Eight Foods That May Help Lower the Risk of Stroke

ISLAMABAD: Stroke is a life-threatening medical emergency that requires immediate treatment, as delays can significantly increase the risk of death and long-term disability. Health experts say that while several risk factors cannot be changed, adopting a healthy diet may help reduce the likelihood of suffering a stroke.
There are two main types of stroke. An ischemic stroke occurs when a blood vessel supplying the brain becomes blocked, depriving brain tissue of oxygen, while a hemorrhagic stroke happens when a blood vessel in the brain ruptures, causing bleeding.
Although anyone can experience a stroke, the risk rises with age, particularly after 55, and increases further in people with diabetes, high blood pressure, obesity, and high cholesterol.
Medical research suggests that the following foods may help support heart and brain health and lower the risk of stroke:
Leafy green vegetables: Vegetables such as spinach and mustard greens are rich in dietary nitrates, which the body converts into nitric oxide. This compound helps improve blood flow and regulate blood pressure. One study found that regular consumption of leafy greens was associated with a 17% lower risk of stroke.
Walnuts: Walnuts are an excellent source of alpha-linolenic acid (ALA), a plant-based omega-3 fatty acid that may reduce inflammation, improve circulation, and help control blood pressure. They are also rich in antioxidants linked to better cardiovascular health.

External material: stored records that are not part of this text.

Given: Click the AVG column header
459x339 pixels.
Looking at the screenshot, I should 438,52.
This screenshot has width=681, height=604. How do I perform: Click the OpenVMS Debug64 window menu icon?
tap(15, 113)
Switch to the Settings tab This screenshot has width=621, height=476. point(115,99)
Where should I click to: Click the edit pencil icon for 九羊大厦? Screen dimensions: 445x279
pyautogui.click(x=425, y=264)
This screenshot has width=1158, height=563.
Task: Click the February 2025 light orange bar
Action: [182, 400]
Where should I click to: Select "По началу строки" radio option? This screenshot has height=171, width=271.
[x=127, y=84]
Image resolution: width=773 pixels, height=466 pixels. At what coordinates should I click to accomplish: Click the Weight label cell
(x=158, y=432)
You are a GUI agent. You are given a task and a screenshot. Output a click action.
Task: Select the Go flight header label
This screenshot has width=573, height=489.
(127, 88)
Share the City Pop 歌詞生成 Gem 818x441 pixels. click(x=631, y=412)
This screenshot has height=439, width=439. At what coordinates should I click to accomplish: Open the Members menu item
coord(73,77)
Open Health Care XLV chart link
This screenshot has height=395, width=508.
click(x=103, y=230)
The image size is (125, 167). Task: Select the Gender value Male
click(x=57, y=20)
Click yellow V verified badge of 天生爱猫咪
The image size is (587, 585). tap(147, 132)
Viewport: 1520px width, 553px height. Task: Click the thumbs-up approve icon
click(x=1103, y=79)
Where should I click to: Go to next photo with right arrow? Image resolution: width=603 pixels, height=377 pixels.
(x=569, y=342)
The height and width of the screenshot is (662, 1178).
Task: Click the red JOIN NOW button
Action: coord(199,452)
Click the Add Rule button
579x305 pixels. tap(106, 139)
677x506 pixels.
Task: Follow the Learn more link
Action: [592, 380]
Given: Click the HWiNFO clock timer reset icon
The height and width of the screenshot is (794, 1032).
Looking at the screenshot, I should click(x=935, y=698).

Citrus fruits: Oranges and other citrus fruits provide vitamin C, folate, potassium, and flavonoids—powerful antioxidants that may help protect blood vessels and reduce stroke risk.
Fish: Fatty fish contain omega-3 fatty acids, which support healthy blood circulation and help reduce inflammation. Research suggests that eating fish at least once a week may lower the risk of stroke.
Yogurt: Yogurt is a good source of calcium, potassium, and probiotics, nutrients that contribute to heart health. Studies have linked regular consumption of yogurt and milk with a lower risk of death from cardiovascular diseases, including stroke.
Olive oil: Research has found that people who regularly use olive oil have a lower risk of stroke and other cardiovascular diseases, likely due to its heart-healthy monounsaturated fats and antioxidant compounds.
Apples: Apples are rich in dietary fiber, which has been associated with a reduced risk of stroke by helping improve cholesterol levels and overall cardiovascular health.
Bananas: Bananas are high in potassium, a mineral that helps regulate blood pressure, one of the most important factors in preventing stroke.
Health experts emphasize that a balanced diet, regular physical activity, avoiding smoking, maintaining a healthy weight, and controlling blood pressure, blood sugar, and cholesterol are among the most effective ways to reduce the risk of stroke.
Note: This article is based on findings published in medical journals and is intended for informational purposes only. Readers should consult a qualified healthcare professional for personalized medical advice.